Count how many lines in the entries below contain the string "Select", with case counting. Reply with the number only.

### The data
— START —

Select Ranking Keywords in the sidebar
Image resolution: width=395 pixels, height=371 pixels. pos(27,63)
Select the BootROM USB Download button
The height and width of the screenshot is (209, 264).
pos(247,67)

— END —

### Response to the task
2